Add to that the fact that most reactive, fight or flight behavior which often leads to negative results is not negative in the short term. Negative behavior starts out as a way to cope with distress and in the very short term, relieves it. Fighting and fleeing are defensive or protective actions that seem preferable to doing nothing and being obliterated (with all due respect to the non-violent approach of Gandhi et al., which didn’t end too well for him personally). Despite it being a career-ending move, getting angry, exploding to the point of violence at a superior or these days at a subordinate, releases much stress and relieves much tension.

Slightly less immediately destructive are the verbal defensive/protective reactions of whining, blaming, making excuses or feeling sorry for oneself (in hopes that aggressors will take pity and remit). These may not end one’s career, but they certainly will affect one’s promotions, pay raises, and the number of people who will want to socialize with you at company picnics.

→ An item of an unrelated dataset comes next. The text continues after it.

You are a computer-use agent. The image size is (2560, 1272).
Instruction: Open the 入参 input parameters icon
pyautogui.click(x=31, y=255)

Recently there has been a decided shift to focusing on solutions rather than staying embedded and stuck in problems. As much as that appeals to me philosophically and seems reasonable, it is just not realistic. Until self-defeating behaviors that help you cope for the moment at the expense of your future are identified and (their presence and the consequences of ignoring them) accepted as opposed to minimized — or worse denied — the chances for forward progress as a company (where such behaviors are rampant) or individual will be small.

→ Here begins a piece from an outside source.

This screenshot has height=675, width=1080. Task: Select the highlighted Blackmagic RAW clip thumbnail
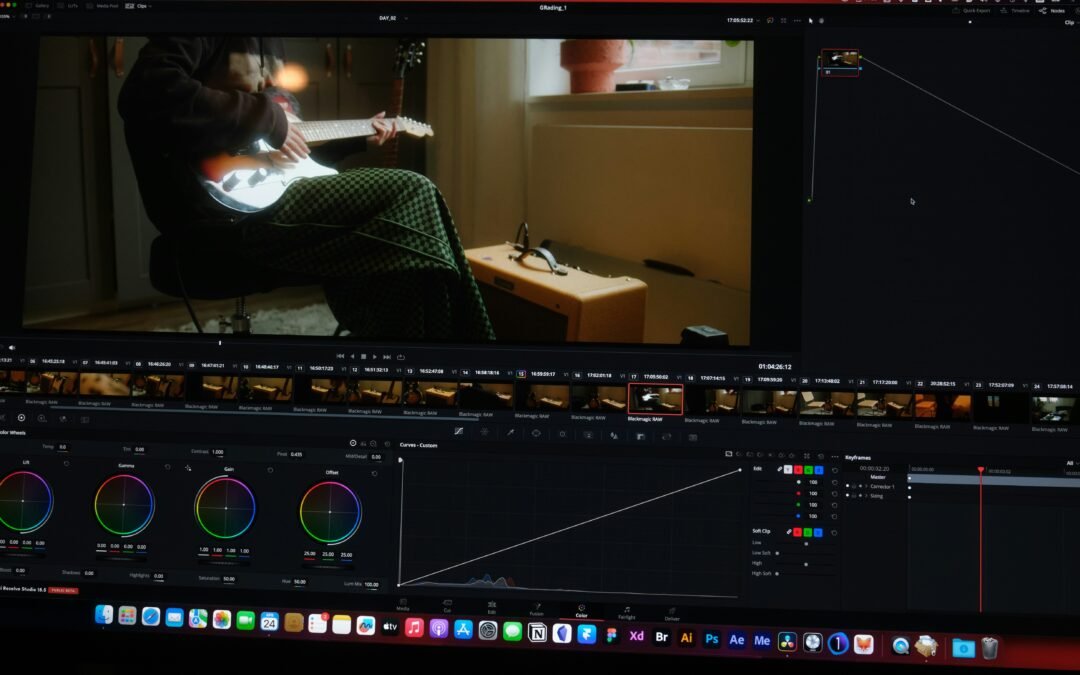[x=655, y=400]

An analogy can be made to the most effective treatment for alcoholism — Alcoholics Anonymous. Until an alcoholic recognizes and accepts that drinking is a problem and one that he is powerless over, there is often very little positive movement in his life.


The reason most alcoholics cannot or will not admit they are alcoholics, is not so much denial, but a belief that they cannot live without drinking. And the reason they feel that way is that drinking has become a hard wired means to cope with the stress and distress that people believe they cannot.

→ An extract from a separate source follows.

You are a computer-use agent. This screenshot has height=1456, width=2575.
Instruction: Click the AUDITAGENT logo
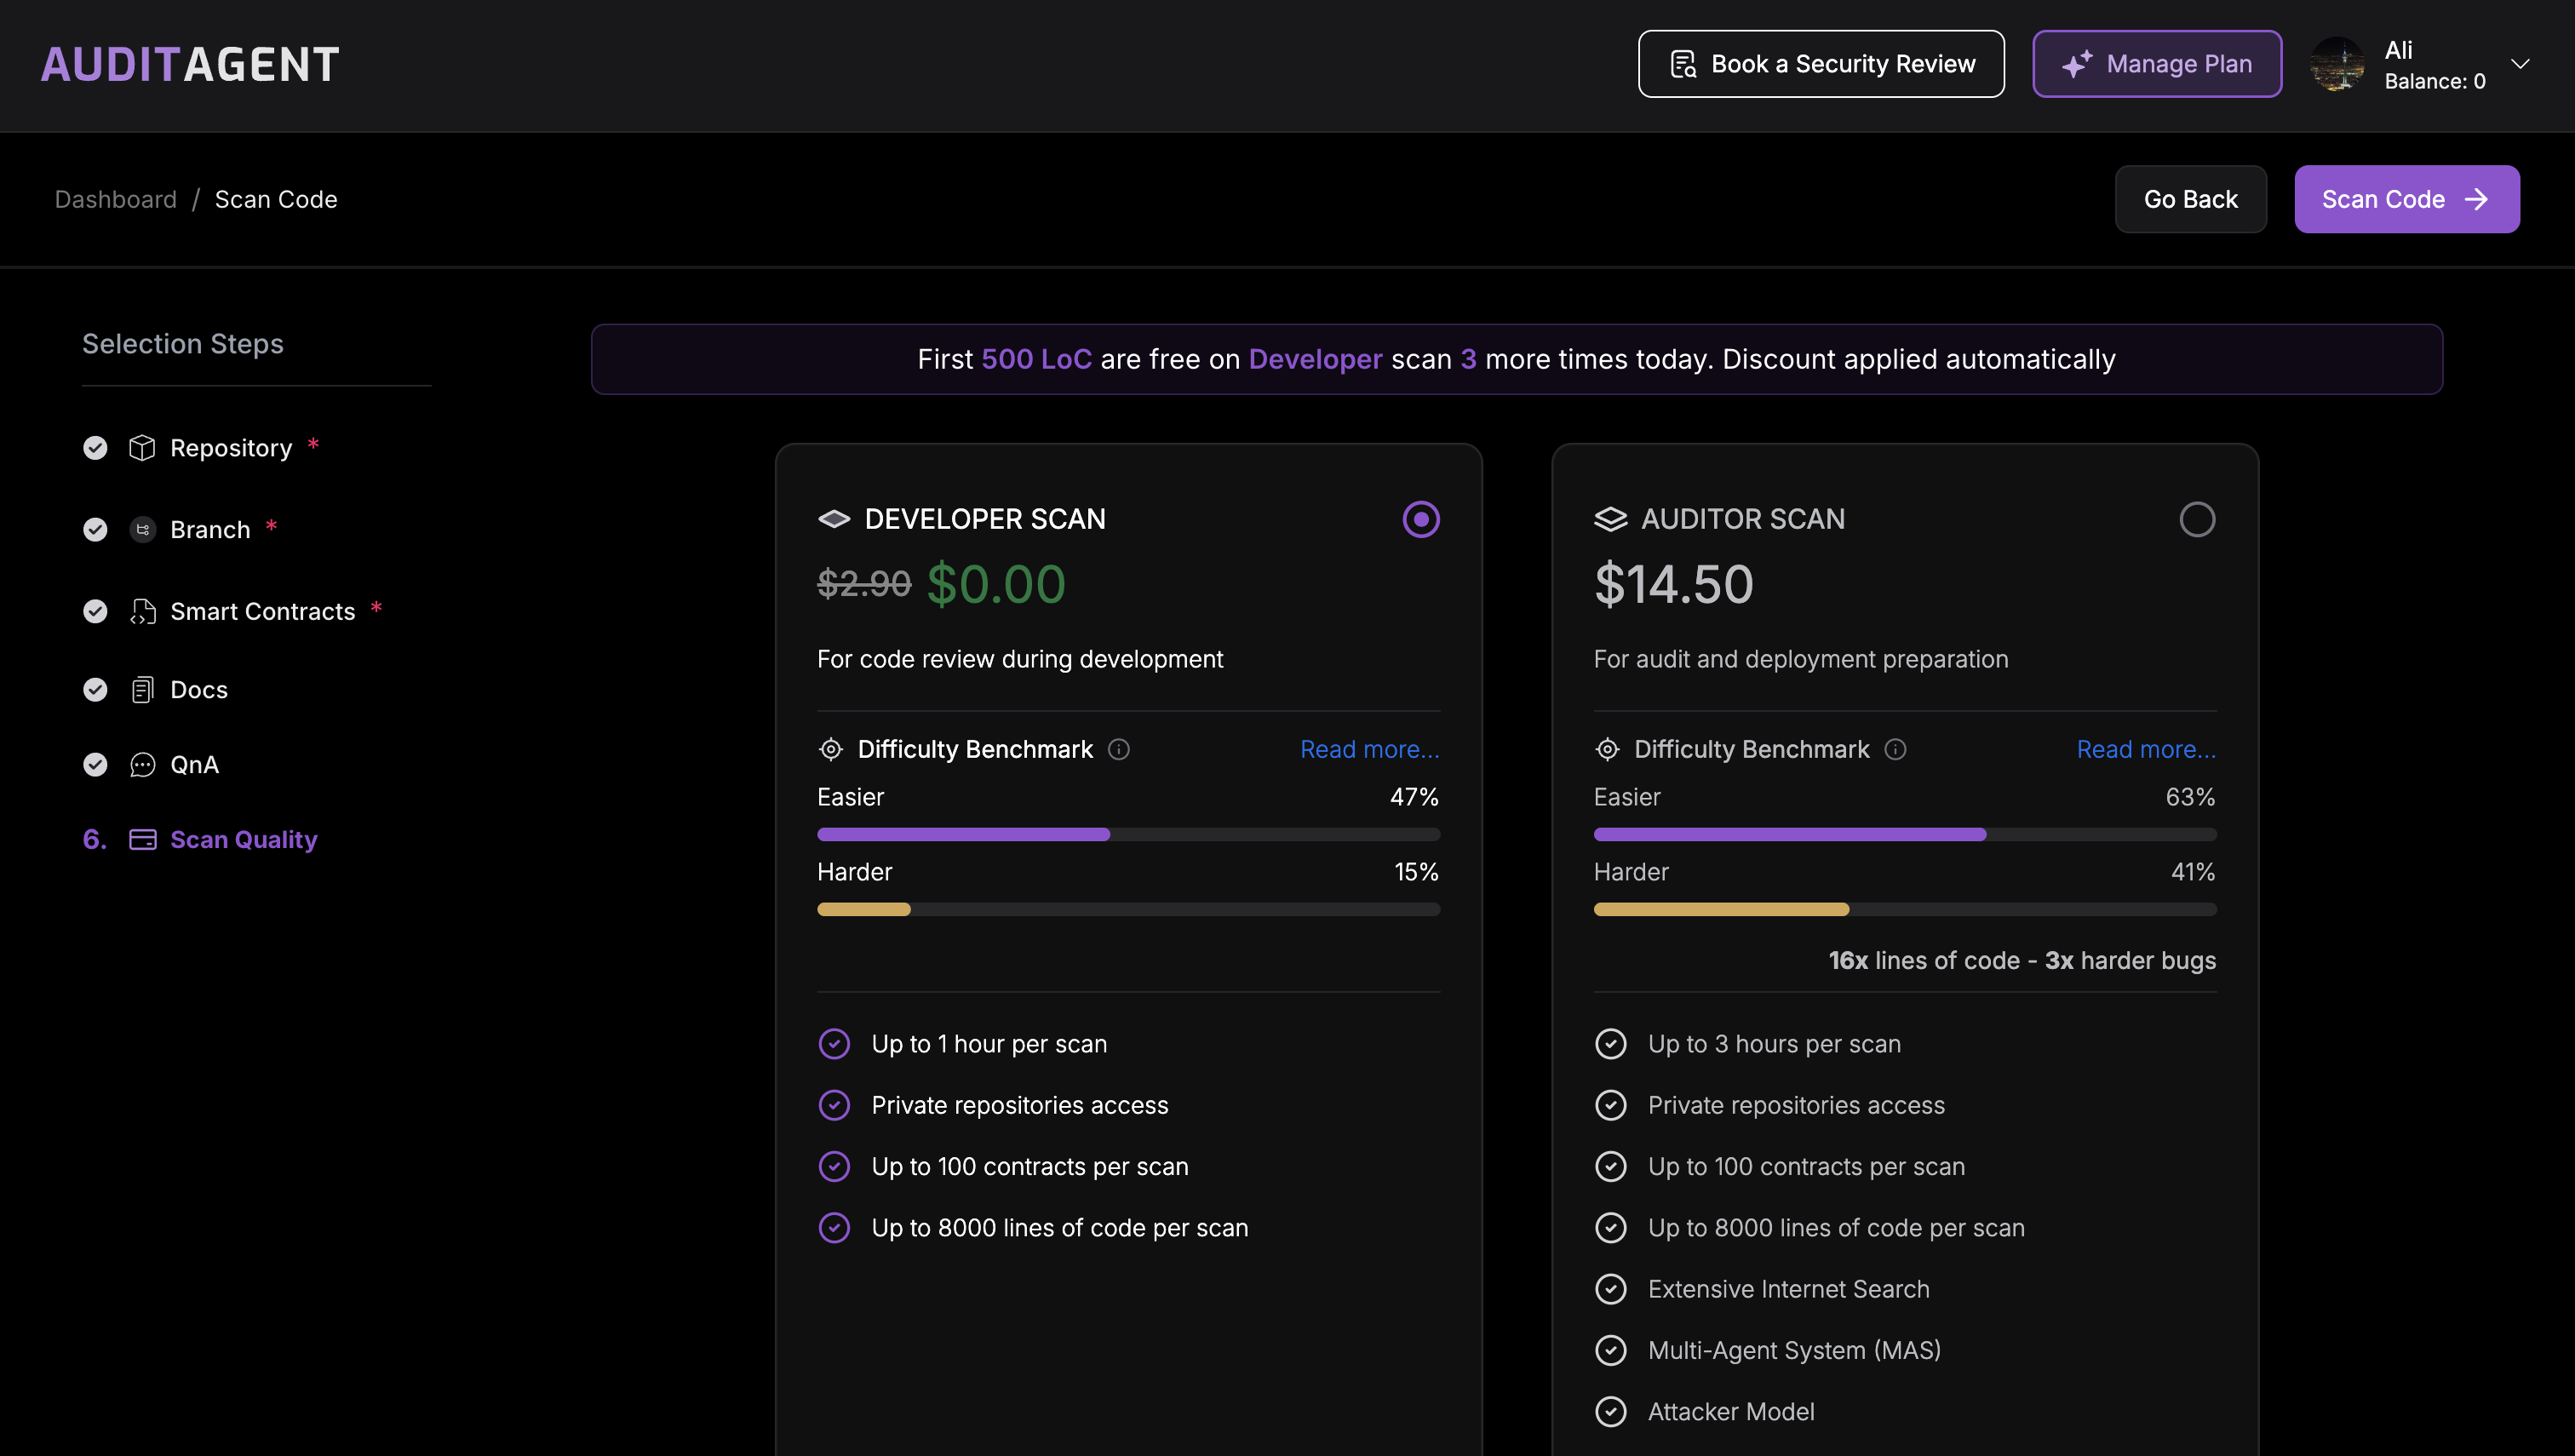190,65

As long as people avoid dealing head on with distress relief, and instead prevent behaviors by using intellectually, psychologically, conceptually, insightfully, philosophically vigorous, but in the end ineffective approaches; most plans to better oneself and one’s company will be short lived.

These behaviors are not difficult to identify. They are often hidden in plain sight and only require one person who is willing to pronounce that the Emperor has no clothes and is dressed instead in self-defeating behavior. Of course such “whistle blowing” can get the messenger shot, end his career, or end up being detrimental to their future.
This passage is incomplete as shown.